耽溺愛2-クールな准教授と暮らしていますー
「私はもう元気なの。玉子雑炊を食べて、はちみつカリン湯を飲んで、プリンとかあんずシャーベットとか食べて、———みんなね、れいちゃんが作ってくれたものなんだよ?」

杏奈が持って来てくれた“あんずのシロップ漬け”を使ったシャーベットも、花江がくれたカリンで作った“はちみつカリン”も、どちらも怜の手作り。
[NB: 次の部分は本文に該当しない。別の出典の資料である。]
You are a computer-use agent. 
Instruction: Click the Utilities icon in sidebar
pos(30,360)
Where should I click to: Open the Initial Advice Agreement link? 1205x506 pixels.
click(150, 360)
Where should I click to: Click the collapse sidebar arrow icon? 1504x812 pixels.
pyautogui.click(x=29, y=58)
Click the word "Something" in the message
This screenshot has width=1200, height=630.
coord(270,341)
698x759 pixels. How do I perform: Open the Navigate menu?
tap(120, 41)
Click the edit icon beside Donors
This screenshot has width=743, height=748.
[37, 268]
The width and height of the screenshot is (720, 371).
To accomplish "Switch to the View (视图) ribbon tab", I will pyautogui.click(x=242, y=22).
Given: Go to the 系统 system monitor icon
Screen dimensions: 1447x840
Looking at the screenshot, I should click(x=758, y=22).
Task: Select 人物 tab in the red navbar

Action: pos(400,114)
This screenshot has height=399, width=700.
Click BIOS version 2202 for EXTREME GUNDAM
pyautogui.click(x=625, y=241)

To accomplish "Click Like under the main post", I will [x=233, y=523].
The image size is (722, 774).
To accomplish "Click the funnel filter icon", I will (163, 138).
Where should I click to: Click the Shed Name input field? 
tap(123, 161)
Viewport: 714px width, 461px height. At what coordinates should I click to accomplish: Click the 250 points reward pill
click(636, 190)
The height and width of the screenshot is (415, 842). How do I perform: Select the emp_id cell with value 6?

「れいちゃんのお料理を食べて、たくさん眠って………だからもう今はすごく元気。前よりも元気なくらいなの。それに、熱が出たのは、れいちゃんのせいじゃない」

前のめりなくらいに力説する美寧のことを、怜は少し困った顔で見つめている。

「だから、あんまり心配しないで……私、大丈夫だから。ね?」

下から覗き込むようにしてそう念を押すと、それまで黙っていた怜が口を開いた。

「俺は……あなたのお父さまの気持ちが痛いほどよく分かる………」

「え、?」

怜の言葉に美寧は動きを止める。今、父の話が出てくるとは思わなかった。
目を(しばた)かせている美寧を、怜は抱き寄せた。

「あなたのお母さまが体調を崩された時のお父さまの気持ちが……心配で仕方ない気持ちも、失いたくないと怯える気持ちも、手に取るように分かります………だから俺は、あなたのお父さまの話を聞きながら、まるで自分のことのようだと思っていた。いや、きっと俺は、もしあなたに何かあったら、彼のように仕事に没頭することも出来ないだろうな………」

「れいちゃん………」

「すみません。また俺が情けないせいで、またあなたにいらない心配をかけてしまいましたね………」

怜が眉を下げて口の端を少し上げる。それは少し、失敗した笑顔みたいで。

美寧は堪らず、怜の腰に腕を回してぎゅっと抱きついた。